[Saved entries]
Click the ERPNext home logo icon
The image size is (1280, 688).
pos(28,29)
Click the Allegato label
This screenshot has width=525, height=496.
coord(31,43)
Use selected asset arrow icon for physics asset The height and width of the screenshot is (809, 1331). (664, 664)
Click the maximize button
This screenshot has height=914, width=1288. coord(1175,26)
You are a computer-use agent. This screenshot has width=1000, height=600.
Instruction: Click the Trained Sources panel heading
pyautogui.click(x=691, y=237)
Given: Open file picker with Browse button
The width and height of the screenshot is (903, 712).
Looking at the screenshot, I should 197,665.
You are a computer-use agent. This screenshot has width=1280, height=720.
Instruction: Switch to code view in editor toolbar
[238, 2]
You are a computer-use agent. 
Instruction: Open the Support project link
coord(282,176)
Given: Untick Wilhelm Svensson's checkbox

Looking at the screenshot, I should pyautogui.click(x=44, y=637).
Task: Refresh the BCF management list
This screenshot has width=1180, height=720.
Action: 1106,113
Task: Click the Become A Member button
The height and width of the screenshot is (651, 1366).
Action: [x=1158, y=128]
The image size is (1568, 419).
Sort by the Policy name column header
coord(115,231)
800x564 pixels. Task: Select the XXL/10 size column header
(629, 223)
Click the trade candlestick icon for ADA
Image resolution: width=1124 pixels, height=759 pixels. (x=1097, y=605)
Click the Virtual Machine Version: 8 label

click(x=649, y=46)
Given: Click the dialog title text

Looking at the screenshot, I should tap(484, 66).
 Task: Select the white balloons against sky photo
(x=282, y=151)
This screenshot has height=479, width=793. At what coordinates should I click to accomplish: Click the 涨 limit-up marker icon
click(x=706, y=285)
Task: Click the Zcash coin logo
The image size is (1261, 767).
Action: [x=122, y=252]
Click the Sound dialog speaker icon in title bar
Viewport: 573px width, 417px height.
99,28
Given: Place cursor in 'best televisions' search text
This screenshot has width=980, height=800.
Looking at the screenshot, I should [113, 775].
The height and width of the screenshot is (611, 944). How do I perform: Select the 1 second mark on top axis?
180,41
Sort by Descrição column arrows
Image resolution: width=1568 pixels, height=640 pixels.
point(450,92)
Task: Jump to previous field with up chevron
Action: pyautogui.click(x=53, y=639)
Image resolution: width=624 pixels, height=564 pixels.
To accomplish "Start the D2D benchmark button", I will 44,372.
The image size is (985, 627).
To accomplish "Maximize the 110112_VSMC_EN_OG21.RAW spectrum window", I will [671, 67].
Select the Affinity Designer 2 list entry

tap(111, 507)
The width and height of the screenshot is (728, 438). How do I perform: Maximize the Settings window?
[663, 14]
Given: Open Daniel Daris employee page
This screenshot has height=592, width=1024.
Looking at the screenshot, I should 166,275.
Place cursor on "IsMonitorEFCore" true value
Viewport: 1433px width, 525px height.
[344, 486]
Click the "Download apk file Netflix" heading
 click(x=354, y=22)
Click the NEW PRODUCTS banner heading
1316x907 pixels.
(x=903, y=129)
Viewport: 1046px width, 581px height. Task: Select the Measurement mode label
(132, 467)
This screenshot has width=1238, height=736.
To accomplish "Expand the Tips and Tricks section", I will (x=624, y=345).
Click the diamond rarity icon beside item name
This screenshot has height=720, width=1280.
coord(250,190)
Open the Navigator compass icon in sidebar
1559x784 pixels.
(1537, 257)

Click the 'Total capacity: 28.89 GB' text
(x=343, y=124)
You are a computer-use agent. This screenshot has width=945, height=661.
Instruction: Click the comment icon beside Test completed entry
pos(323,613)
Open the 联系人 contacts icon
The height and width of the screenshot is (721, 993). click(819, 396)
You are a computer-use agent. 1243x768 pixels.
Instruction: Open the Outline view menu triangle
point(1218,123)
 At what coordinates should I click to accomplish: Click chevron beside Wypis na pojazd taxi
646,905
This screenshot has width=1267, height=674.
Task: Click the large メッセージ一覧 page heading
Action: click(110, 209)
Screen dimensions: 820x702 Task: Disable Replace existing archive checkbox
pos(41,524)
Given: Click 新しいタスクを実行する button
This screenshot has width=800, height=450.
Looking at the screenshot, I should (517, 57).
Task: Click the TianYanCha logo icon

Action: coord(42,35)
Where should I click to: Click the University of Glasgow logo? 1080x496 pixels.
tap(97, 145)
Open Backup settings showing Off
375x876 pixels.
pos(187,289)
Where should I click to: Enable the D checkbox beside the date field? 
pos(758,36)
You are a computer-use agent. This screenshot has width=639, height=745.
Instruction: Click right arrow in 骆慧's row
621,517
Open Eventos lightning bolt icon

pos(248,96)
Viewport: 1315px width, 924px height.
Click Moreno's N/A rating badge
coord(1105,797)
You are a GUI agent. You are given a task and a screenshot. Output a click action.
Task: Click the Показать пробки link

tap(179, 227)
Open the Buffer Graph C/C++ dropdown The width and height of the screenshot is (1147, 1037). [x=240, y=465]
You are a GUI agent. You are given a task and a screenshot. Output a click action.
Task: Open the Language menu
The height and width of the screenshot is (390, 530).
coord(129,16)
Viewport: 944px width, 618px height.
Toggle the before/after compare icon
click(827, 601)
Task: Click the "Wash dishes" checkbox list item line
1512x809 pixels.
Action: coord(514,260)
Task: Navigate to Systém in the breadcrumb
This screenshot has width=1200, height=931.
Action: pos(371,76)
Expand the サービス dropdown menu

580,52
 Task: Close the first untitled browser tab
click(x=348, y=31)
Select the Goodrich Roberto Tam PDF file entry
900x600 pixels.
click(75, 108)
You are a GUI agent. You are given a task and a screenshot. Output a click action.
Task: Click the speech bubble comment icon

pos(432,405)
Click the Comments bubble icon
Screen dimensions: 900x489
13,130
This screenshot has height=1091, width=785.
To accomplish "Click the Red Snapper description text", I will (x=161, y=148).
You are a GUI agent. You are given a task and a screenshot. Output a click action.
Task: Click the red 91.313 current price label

What the task requires
Line by line, repeat the data exactly.

Exercise answer
Click the ERPNext home logo icon
The image size is (1280, 688).
pos(28,29)
Click the Allegato label
This screenshot has width=525, height=496.
coord(31,43)
Use selected asset arrow icon for physics asset The height and width of the screenshot is (809, 1331). (664, 664)
Click the maximize button
This screenshot has height=914, width=1288. coord(1175,26)
You are a computer-use agent. This screenshot has width=1000, height=600.
Instruction: Click the Trained Sources panel heading
pyautogui.click(x=691, y=237)
Given: Open file picker with Browse button
The width and height of the screenshot is (903, 712).
Looking at the screenshot, I should 197,665.
You are a computer-use agent. This screenshot has width=1280, height=720.
Instruction: Switch to code view in editor toolbar
[238, 2]
You are a computer-use agent. 
Instruction: Open the Support project link
coord(282,176)
Given: Untick Wilhelm Svensson's checkbox

Looking at the screenshot, I should pyautogui.click(x=44, y=637).
Task: Refresh the BCF management list
This screenshot has width=1180, height=720.
Action: 1106,113
Task: Click the Become A Member button
The height and width of the screenshot is (651, 1366).
Action: [x=1158, y=128]
The image size is (1568, 419).
Sort by the Policy name column header
coord(115,231)
800x564 pixels. Task: Select the XXL/10 size column header
(629, 223)
Click the trade candlestick icon for ADA
Image resolution: width=1124 pixels, height=759 pixels. (x=1097, y=605)
Click the Virtual Machine Version: 8 label

click(x=649, y=46)
Given: Click the dialog title text

Looking at the screenshot, I should tap(484, 66).
 Task: Select the white balloons against sky photo
(x=282, y=151)
This screenshot has height=479, width=793. At what coordinates should I click to accomplish: Click the 涨 limit-up marker icon
click(x=706, y=285)
Task: Click the Zcash coin logo
The image size is (1261, 767).
Action: [x=122, y=252]
Click the Sound dialog speaker icon in title bar
Viewport: 573px width, 417px height.
99,28
Given: Place cursor in 'best televisions' search text
This screenshot has width=980, height=800.
Looking at the screenshot, I should [113, 775].
The height and width of the screenshot is (611, 944). How do I perform: Select the 1 second mark on top axis?
180,41
Sort by Descrição column arrows
Image resolution: width=1568 pixels, height=640 pixels.
point(450,92)
Task: Jump to previous field with up chevron
Action: pyautogui.click(x=53, y=639)
Image resolution: width=624 pixels, height=564 pixels.
To accomplish "Start the D2D benchmark button", I will 44,372.
The image size is (985, 627).
To accomplish "Maximize the 110112_VSMC_EN_OG21.RAW spectrum window", I will [671, 67].
Select the Affinity Designer 2 list entry

tap(111, 507)
The width and height of the screenshot is (728, 438). How do I perform: Maximize the Settings window?
[663, 14]
Given: Open Daniel Daris employee page
This screenshot has height=592, width=1024.
Looking at the screenshot, I should 166,275.
Place cursor on "IsMonitorEFCore" true value
Viewport: 1433px width, 525px height.
[344, 486]
Click the "Download apk file Netflix" heading
 click(x=354, y=22)
Click the NEW PRODUCTS banner heading
1316x907 pixels.
(x=903, y=129)
Viewport: 1046px width, 581px height. Task: Select the Measurement mode label
(132, 467)
This screenshot has width=1238, height=736.
To accomplish "Expand the Tips and Tricks section", I will (x=624, y=345).
Click the diamond rarity icon beside item name
This screenshot has height=720, width=1280.
coord(250,190)
Open the Navigator compass icon in sidebar
1559x784 pixels.
(1537, 257)

Click the 'Total capacity: 28.89 GB' text
(x=343, y=124)
You are a computer-use agent. This screenshot has width=945, height=661.
Instruction: Click the comment icon beside Test completed entry
pos(323,613)
Open the 联系人 contacts icon
The height and width of the screenshot is (721, 993). click(819, 396)
You are a computer-use agent. 1243x768 pixels.
Instruction: Open the Outline view menu triangle
point(1218,123)
 At what coordinates should I click to accomplish: Click chevron beside Wypis na pojazd taxi
646,905
This screenshot has width=1267, height=674.
Task: Click the large メッセージ一覧 page heading
Action: click(110, 209)
Screen dimensions: 820x702 Task: Disable Replace existing archive checkbox
pos(41,524)
Given: Click 新しいタスクを実行する button
This screenshot has width=800, height=450.
Looking at the screenshot, I should (517, 57).
Task: Click the TianYanCha logo icon

Action: coord(42,35)
Where should I click to: Click the University of Glasgow logo? 1080x496 pixels.
tap(97, 145)
Open Backup settings showing Off
375x876 pixels.
pos(187,289)
Where should I click to: Enable the D checkbox beside the date field? 
pos(758,36)
You are a computer-use agent. This screenshot has width=639, height=745.
Instruction: Click right arrow in 骆慧's row
621,517
Open Eventos lightning bolt icon

pos(248,96)
Viewport: 1315px width, 924px height.
Click Moreno's N/A rating badge
coord(1105,797)
You are a GUI agent. You are given a task and a screenshot. Output a click action.
Task: Click the Показать пробки link

tap(179, 227)
Open the Buffer Graph C/C++ dropdown The width and height of the screenshot is (1147, 1037). [x=240, y=465]
You are a GUI agent. You are given a task and a screenshot. Output a click action.
Task: Open the Language menu
The height and width of the screenshot is (390, 530).
coord(129,16)
Viewport: 944px width, 618px height.
Toggle the before/after compare icon
click(827, 601)
Task: Click the "Wash dishes" checkbox list item line
1512x809 pixels.
Action: coord(514,260)
Task: Navigate to Systém in the breadcrumb
This screenshot has width=1200, height=931.
Action: pos(371,76)
Expand the サービス dropdown menu

580,52
 Task: Close the first untitled browser tab
click(x=348, y=31)
Select the Goodrich Roberto Tam PDF file entry
900x600 pixels.
click(75, 108)
You are a GUI agent. You are given a task and a screenshot. Output a click action.
Task: Click the speech bubble comment icon

pos(432,405)
Click the Comments bubble icon
Screen dimensions: 900x489
13,130
This screenshot has height=1091, width=785.
To accomplish "Click the Red Snapper description text", I will (x=161, y=148).
You are a GUI agent. You are given a task and a screenshot. Output a click action.
Task: Click the red 91.313 current price label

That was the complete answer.